“Tactical Augmented Reality” will provide a video game-like heads-up display to soldiers for superior situational awareness in the field.

It looks similar to a pair of night vision goggles but is far more. Tactical Augmented Reality (TAR) replaces both NVGs and GPS while offering real-time visual cues and vital data directly to soldiers.

Richard Nabors is an associate for strategic planning at U.S. Army Research, Development and Engineering Command’s Communications-Electronics Research, Development and Engineering Center, or CERDEC. He spoke about TAR at the Pentagon’s most recent Lab Day.

Nabors described the hand-held GPS system that most soldiers currently employ. It depends on geo-registering, a technology which allows soldiers to approximate their position if they have aligned an image they can observe with a reference image. The TAR system will handle this process automatically, allowing soldiers to more precisely know not only their own position but that of allied and enemy forces.

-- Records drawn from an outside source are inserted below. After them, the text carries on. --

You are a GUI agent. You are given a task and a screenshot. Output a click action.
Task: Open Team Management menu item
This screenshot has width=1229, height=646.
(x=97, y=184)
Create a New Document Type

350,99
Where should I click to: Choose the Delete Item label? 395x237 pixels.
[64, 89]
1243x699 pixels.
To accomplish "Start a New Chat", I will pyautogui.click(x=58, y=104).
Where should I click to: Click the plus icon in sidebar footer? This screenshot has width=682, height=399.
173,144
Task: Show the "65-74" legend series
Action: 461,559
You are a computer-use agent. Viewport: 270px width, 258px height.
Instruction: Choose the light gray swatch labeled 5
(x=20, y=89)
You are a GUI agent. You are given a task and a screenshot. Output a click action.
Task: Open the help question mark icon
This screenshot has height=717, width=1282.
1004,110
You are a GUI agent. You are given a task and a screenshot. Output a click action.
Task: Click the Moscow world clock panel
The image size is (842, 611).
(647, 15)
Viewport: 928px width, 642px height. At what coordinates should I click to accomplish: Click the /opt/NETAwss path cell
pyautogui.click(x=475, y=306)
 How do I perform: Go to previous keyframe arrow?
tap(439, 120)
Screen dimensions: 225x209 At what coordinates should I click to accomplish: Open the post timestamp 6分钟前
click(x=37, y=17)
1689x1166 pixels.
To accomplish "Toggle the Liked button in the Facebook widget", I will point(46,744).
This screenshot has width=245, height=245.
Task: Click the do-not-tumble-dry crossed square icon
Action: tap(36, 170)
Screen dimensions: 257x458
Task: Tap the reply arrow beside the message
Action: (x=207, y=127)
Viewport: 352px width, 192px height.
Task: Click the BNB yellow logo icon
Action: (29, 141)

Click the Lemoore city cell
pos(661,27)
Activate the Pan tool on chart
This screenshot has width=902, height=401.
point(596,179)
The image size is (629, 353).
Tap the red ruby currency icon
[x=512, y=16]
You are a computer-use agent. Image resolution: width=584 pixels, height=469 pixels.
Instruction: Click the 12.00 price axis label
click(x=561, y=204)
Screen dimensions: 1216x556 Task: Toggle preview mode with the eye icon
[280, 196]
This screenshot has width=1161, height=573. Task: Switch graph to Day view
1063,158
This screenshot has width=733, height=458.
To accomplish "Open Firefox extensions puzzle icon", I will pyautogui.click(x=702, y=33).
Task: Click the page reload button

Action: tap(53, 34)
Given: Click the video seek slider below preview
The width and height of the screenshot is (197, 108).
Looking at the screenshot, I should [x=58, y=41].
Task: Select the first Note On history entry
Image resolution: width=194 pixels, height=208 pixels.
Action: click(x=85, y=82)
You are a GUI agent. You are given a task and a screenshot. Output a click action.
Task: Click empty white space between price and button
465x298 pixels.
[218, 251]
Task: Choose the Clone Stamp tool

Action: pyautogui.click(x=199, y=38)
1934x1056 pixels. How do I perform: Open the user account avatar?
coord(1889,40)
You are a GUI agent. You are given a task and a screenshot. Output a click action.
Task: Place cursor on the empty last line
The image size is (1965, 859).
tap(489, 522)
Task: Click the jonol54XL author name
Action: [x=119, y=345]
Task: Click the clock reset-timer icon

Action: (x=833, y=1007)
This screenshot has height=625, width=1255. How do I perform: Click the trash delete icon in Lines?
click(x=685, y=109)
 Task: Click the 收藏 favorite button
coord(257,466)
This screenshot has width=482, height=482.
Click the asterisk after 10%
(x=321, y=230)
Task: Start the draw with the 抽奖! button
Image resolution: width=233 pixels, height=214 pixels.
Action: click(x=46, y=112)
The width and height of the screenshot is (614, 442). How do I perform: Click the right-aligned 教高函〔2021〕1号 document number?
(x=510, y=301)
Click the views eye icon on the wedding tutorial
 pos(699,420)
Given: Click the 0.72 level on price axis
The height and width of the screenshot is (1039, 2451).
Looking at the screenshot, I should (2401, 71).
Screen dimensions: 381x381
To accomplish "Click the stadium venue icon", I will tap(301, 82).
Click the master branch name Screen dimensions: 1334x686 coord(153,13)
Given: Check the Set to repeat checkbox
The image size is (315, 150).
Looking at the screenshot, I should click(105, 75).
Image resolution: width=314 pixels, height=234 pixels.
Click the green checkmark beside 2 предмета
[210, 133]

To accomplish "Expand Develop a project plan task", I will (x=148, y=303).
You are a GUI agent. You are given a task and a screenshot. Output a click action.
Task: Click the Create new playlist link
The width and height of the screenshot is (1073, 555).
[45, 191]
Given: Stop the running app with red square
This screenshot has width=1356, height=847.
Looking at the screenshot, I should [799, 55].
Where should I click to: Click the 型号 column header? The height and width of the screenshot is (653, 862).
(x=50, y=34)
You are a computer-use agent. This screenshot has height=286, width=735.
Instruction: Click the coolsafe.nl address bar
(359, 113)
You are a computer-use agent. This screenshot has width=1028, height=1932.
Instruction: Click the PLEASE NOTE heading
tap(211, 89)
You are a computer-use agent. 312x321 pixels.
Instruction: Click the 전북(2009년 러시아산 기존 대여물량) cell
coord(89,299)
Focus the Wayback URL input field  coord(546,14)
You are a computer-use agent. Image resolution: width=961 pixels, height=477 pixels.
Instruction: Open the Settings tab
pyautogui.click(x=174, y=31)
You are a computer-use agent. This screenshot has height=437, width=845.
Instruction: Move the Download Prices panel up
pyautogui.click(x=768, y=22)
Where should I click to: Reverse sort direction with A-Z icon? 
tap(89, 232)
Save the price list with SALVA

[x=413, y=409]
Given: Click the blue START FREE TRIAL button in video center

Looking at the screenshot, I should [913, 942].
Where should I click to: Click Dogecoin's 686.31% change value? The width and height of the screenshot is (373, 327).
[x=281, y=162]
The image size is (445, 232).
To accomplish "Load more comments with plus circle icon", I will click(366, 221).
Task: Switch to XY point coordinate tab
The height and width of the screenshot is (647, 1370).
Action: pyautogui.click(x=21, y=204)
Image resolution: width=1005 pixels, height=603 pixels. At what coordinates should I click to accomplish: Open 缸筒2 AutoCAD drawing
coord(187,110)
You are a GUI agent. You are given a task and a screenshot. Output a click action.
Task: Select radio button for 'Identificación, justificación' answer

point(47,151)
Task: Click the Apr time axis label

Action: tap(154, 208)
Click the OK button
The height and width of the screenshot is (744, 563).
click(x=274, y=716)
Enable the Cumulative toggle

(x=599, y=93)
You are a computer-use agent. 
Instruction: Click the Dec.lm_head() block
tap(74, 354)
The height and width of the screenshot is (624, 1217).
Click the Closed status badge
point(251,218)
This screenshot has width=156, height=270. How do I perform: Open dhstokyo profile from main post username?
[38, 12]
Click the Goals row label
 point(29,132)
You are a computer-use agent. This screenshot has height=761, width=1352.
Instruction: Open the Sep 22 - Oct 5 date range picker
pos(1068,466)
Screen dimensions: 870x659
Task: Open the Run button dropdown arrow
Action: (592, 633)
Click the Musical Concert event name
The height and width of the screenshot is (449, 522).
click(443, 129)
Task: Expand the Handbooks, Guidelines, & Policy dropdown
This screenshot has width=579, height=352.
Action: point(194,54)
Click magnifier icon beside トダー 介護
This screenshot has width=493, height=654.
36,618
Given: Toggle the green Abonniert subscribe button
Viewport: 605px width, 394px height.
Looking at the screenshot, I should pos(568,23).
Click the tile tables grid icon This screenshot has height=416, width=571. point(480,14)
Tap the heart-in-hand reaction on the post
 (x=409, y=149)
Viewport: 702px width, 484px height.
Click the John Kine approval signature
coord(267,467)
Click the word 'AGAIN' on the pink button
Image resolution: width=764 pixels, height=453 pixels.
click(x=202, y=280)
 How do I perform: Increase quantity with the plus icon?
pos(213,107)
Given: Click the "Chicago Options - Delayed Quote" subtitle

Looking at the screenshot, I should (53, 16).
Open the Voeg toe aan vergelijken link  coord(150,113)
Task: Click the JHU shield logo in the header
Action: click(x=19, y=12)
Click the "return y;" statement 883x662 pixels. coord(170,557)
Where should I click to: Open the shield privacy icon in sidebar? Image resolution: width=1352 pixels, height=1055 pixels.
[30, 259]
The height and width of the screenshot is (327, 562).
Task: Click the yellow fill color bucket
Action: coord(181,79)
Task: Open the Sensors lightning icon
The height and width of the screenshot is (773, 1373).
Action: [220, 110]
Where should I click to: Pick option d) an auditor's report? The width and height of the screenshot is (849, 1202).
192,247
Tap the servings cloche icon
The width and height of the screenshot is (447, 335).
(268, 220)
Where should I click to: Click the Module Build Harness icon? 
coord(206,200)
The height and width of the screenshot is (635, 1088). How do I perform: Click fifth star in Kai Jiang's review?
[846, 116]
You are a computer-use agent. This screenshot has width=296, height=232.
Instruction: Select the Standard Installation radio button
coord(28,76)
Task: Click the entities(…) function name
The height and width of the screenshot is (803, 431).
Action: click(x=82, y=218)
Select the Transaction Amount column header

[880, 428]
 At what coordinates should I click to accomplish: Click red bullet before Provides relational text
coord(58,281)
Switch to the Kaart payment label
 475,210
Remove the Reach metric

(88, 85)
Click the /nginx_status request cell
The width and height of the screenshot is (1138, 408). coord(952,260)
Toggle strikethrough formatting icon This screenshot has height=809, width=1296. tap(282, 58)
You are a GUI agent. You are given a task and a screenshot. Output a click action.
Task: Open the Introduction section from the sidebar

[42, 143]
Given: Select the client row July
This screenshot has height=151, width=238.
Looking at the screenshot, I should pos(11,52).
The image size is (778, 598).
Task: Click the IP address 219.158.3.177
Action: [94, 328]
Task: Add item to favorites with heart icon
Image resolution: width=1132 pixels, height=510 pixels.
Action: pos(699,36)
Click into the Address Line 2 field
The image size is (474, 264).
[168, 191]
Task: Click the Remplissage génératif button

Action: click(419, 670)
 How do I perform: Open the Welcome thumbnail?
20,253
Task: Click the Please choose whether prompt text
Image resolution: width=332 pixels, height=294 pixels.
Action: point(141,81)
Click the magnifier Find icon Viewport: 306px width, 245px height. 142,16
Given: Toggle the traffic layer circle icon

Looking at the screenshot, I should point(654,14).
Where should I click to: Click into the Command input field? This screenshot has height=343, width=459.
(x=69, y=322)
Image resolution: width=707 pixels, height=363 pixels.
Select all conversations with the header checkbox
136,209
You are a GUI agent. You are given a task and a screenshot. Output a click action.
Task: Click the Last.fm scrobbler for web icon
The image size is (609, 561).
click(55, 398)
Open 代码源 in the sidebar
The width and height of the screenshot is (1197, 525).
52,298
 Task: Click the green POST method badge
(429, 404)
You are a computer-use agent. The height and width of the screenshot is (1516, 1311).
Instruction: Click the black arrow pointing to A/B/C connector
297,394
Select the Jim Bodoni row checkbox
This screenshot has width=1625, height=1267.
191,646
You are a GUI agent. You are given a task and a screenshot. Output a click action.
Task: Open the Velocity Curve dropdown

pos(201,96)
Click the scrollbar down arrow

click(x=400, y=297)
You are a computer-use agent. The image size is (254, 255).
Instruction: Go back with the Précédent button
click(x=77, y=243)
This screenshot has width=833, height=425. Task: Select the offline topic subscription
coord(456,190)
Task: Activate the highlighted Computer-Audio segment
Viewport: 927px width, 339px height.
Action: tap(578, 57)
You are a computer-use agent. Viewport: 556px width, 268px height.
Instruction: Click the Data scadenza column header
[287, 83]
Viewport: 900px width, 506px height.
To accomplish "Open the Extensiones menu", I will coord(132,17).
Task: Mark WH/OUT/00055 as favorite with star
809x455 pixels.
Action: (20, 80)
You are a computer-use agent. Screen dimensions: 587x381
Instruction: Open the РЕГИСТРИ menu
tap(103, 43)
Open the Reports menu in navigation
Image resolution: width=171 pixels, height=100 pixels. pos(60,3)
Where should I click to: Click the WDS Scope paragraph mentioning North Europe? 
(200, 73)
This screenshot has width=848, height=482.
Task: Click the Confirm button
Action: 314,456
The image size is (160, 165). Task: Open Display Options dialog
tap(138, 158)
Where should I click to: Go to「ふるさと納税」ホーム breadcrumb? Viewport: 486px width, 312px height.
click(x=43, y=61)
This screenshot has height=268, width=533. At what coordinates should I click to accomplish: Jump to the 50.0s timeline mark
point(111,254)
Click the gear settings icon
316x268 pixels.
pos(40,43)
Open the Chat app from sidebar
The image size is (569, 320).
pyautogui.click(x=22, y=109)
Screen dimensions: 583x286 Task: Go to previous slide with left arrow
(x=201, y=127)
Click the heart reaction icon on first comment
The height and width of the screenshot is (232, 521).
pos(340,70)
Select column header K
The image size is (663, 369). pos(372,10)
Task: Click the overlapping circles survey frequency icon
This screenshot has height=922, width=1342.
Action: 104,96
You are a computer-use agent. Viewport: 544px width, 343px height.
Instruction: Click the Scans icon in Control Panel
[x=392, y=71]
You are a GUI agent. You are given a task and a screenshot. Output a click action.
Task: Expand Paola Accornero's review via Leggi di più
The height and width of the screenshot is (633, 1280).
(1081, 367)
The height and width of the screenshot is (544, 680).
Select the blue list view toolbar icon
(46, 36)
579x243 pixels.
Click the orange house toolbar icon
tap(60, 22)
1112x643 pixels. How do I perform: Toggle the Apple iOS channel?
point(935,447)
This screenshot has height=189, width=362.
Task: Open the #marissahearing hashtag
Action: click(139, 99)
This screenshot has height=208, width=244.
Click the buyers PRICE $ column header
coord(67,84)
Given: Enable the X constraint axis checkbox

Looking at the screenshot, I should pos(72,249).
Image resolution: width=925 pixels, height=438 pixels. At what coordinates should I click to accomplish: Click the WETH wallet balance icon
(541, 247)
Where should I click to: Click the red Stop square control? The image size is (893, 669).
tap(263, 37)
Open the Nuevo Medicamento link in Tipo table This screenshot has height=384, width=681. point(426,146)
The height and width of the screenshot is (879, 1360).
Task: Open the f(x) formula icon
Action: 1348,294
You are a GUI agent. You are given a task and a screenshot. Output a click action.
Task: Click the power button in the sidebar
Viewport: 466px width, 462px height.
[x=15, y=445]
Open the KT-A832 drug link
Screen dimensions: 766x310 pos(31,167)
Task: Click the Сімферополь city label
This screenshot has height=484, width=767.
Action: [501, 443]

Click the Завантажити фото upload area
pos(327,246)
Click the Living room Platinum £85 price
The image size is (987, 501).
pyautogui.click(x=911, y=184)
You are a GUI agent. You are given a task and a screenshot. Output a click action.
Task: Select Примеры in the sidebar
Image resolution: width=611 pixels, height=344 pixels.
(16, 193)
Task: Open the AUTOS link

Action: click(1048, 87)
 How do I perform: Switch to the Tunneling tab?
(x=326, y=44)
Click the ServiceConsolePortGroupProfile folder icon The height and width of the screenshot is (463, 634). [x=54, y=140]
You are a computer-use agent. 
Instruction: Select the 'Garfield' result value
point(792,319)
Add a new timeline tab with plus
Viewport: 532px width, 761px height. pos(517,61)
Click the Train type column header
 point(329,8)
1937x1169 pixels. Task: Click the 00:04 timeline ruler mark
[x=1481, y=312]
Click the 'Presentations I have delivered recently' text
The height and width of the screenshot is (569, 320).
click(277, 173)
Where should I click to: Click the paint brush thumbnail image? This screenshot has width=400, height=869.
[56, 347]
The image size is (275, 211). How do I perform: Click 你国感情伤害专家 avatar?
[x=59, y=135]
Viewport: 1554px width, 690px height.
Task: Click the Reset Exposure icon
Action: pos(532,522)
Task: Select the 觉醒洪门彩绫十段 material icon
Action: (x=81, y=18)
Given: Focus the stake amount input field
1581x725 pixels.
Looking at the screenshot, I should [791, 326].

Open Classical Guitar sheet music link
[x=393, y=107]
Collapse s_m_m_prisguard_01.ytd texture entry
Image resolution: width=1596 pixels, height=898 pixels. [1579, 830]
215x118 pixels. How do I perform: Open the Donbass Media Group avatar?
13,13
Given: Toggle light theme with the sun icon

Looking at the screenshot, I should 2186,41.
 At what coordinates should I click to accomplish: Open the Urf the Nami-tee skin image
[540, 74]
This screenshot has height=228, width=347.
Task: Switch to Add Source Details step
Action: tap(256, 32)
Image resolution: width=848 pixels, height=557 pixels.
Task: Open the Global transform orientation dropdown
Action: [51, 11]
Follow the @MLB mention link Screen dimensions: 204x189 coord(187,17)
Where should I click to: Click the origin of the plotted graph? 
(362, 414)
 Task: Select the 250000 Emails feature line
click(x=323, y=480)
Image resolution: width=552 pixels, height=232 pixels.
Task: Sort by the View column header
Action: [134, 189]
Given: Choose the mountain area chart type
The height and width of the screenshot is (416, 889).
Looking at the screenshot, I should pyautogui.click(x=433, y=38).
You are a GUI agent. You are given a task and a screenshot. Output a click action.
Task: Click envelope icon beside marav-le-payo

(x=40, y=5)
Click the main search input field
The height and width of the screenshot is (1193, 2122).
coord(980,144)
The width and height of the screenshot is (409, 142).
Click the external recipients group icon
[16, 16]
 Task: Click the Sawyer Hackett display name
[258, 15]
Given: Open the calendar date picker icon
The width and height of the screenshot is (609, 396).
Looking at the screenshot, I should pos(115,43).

Staff Sgt. Ronald Geer, a counterterrorism non-commissioned officer at CERDEC’s Night Vision and Electronics Sensors Directorate, said soldiers won’t even need an independent GPS device at all. Instead of fiddling with the accessory, they will simply see a map overlaid on the terrain in front of them through a helmet-mounted eyepiece.

The TAR is connected to a tablet on their belt, as well as the thermal sight on their rifle. This creates a seamless HUD with more similarities to video games than to anything we’ve seen in military tech thus far. The soldier can use the gun as a deadly periscope, lifting it above cover without exposing themselves to danger.

The device can split its screen to give feedback from both the eyepiece and the sight, so a soldier can also look in multiple directions simultaneously. In fact, these visuals can be shared with other soldiers, giving the entire squad a level of collective intelligence that could change the entire way in which we approach tactical situations.

David Fellowes, an electronics engineer at CERDEC, expects the devices to both save lives and contribute to the success of future missions. It’s not hard to see why. They have been working since 2008 to develop the necessary miniaturization technology to allow for these highly-detailed dynamic visuals to fit on the one-inch display.

After nearly a decade of development, the U.S. Army is turning Ghost Recon into reality.